Equity Crowdfunding – All You Need to Know
Equity crowdfunding is gaining popularity with SME’s and investors, but what exactly is it?
This four-part series will cover all you need to know about Equity Crowdfunding. Click to read the previous or next article:
- Part One – What is Equity Crowdfunding.
- Part Two – Whether Equity Crowdfunding is right for you as an investor.
- This article is Part Three – Five ways to reduce your risk in Equity Crowdfunding.
- Part Four – Whether Equity Crowdfunding is right for your business.
As aforementioned, Equity Crowdfunding can impose risks onto an investor. Here are 5 easy ways to mitigate such risks.
1: Research different platforms
Each equity crowdfunding platform differs in the way they vet offers. Research different platforms to determine how extensive their vetting process and requirements are to pick the most suitable one for you. This will also give you an idea of the types of information each platform requires investees to provide and maintain to investors.
2: Use a licensed Equity Crowdfunding platform
In New Zealand, there exists 7 active licensed crowdfunding platforms. These platforms can be trusted as they are regularly checked by the Financial Markets Authority and must comply with extensive regulations under the FMC 2013 Act which benefit the investor (such as ensuring that the necessary information is provided to facilitate investment decisions).
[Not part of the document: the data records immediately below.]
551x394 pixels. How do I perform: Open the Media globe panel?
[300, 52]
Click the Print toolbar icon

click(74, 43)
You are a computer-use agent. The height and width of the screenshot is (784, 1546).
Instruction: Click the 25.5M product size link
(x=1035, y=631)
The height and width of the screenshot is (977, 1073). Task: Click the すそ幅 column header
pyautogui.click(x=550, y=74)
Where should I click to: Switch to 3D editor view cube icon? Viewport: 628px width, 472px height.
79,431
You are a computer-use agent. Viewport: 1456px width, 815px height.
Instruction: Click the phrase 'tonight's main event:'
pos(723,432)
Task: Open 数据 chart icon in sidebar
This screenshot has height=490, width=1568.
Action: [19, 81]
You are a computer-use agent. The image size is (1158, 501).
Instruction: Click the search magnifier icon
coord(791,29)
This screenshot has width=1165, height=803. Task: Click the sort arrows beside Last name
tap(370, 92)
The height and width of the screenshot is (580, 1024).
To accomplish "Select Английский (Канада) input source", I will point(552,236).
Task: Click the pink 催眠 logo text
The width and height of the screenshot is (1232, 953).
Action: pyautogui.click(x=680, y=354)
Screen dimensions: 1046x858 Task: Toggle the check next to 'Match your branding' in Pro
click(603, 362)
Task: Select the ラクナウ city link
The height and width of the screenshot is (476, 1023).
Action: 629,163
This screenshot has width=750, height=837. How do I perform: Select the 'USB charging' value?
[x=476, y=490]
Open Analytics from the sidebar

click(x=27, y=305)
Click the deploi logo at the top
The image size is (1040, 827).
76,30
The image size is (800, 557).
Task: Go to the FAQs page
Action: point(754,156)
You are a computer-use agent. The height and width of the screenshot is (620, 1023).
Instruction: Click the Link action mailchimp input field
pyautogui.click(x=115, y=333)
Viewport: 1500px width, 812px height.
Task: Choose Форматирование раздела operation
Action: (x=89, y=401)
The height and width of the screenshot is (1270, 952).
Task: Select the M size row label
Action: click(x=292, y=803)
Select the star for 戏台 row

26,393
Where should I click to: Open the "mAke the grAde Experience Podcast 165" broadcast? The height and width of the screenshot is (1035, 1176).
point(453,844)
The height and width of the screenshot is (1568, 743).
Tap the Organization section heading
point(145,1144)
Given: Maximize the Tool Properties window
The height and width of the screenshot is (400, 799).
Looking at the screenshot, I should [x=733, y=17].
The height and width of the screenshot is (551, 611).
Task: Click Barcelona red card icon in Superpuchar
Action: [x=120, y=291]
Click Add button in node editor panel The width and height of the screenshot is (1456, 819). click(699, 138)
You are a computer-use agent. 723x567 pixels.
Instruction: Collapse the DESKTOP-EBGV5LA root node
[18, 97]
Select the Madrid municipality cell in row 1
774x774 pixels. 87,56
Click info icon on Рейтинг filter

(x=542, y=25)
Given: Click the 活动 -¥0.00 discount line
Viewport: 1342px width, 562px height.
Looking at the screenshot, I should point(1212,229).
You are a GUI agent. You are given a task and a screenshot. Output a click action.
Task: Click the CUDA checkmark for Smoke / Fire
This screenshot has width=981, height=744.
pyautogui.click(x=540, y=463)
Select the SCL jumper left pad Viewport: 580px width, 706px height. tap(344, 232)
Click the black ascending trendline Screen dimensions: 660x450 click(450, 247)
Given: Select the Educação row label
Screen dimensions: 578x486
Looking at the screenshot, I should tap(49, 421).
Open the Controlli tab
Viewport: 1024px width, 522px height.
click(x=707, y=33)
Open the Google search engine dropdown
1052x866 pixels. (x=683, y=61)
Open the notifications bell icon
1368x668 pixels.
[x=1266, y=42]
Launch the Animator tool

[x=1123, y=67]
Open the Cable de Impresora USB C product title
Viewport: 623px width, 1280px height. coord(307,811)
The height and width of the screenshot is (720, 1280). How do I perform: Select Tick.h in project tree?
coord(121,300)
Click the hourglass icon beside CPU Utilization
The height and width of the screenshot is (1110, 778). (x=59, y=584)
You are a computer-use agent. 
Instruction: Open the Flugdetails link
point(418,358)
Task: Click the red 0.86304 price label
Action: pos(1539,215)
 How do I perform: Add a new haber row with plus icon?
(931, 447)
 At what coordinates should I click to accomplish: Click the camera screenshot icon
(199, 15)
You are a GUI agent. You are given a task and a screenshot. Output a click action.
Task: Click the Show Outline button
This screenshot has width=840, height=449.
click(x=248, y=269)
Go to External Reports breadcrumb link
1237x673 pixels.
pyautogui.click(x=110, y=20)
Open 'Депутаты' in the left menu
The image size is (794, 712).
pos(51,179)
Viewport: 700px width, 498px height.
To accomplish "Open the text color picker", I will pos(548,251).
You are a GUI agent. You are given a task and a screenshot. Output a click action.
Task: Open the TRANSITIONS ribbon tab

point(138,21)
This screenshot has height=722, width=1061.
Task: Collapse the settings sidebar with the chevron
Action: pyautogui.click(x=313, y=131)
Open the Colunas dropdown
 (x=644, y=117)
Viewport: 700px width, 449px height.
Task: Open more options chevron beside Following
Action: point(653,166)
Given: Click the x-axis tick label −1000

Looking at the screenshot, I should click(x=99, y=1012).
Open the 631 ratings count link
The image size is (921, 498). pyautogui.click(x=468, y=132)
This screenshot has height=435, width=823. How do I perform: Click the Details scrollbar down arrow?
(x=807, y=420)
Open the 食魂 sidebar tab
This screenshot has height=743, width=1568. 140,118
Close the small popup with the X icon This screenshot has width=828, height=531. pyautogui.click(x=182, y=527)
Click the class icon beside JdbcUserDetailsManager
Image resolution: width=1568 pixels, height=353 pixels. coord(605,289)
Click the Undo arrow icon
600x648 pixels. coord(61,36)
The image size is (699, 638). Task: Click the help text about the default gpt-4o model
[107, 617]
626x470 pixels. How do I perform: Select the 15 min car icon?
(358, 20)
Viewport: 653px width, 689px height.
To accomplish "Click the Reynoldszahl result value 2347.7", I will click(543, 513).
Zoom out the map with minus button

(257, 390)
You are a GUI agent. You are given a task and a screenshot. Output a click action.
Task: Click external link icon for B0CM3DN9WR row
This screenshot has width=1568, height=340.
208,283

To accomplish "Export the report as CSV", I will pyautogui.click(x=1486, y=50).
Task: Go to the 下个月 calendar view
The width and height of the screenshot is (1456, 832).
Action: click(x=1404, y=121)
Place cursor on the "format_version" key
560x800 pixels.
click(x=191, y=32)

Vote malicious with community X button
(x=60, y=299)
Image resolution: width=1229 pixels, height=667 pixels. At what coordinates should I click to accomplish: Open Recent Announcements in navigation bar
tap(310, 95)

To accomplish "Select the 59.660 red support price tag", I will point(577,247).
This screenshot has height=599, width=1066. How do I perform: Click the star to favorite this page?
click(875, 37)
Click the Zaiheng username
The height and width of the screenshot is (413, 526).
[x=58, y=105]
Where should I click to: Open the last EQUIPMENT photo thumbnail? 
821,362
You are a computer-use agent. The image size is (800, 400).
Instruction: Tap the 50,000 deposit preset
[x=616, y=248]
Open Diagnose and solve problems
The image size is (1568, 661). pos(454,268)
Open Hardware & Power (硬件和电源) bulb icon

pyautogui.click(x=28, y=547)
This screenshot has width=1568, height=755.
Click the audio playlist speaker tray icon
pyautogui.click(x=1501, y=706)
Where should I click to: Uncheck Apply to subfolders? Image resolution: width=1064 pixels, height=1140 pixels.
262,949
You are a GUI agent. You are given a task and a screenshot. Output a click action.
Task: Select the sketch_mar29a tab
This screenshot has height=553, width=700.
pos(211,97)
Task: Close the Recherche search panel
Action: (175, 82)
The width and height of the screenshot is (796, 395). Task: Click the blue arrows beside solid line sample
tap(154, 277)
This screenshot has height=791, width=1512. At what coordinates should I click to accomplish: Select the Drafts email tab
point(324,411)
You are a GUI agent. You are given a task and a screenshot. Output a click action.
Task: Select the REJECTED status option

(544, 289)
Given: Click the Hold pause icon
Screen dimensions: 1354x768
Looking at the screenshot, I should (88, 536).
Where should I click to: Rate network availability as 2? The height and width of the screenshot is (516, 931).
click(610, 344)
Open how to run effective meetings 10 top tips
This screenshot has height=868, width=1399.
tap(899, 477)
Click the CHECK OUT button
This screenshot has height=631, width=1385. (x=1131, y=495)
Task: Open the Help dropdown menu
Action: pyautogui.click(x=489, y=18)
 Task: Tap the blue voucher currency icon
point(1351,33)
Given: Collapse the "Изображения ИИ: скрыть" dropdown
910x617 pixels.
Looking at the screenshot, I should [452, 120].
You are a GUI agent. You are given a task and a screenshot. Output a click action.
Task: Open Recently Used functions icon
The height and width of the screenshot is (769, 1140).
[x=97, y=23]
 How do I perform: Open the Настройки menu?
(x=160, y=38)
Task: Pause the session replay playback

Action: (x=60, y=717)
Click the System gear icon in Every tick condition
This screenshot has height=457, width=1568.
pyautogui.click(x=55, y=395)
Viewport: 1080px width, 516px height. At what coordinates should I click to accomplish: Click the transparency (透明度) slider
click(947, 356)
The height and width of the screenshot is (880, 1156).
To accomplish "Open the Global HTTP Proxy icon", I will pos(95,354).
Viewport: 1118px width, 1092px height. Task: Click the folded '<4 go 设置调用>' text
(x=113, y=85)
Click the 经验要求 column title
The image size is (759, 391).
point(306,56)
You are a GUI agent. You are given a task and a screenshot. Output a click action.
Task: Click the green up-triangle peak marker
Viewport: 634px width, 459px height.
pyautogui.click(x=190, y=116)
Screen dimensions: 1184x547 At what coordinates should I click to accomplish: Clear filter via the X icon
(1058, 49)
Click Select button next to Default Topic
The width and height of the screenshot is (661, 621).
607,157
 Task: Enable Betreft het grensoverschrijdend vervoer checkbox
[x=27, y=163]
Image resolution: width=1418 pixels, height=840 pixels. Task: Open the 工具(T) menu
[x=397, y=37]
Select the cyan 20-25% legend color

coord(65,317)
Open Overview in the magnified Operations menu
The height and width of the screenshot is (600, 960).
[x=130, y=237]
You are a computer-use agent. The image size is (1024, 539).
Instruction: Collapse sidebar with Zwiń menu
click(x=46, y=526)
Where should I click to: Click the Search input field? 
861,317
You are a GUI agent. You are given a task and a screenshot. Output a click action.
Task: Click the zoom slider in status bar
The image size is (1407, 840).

3: Protect your shareholding at the outset
It is important to protect yourself from dilution. Dilution occurs when you buy shares in a company, and thereafter, the company issues more shares. As a result, your proportionate shareholding of the company is reduced i.e. your shares are “diluted”. This can affect the value of your shares and dividends and impact your voting rights. To protect yourself against this, invest in A-Ordinary shares that include pre-emption rights. Such shares entitle their owner to buy first the additional shares being issued by the company so they can maintain their shareholding.
4: Diversify your portfolio
Having a diverse investment portfolio can help mitigate risk. This is because it involves spreading out your money across many investments, rather than putting your eggs all in one basket. Being able to balance an equity crowdfunding investment with less risky, liquid investments will mitigate financial risk.
5: Do your own due diligence
It is important to conduct your own research also. Having a good understanding of the company and its directors will provide a good insight into how the company is led and how capable and effective its management is. Researching the offering, the market and competitors will provide an indication of how viable the offering is and its potential for success.
Equity crowdfunding can impose risks onto an investor. The most important thing is to do is mitigate these risks, use your own judgement, support ventures that align with your personal values, and have fun!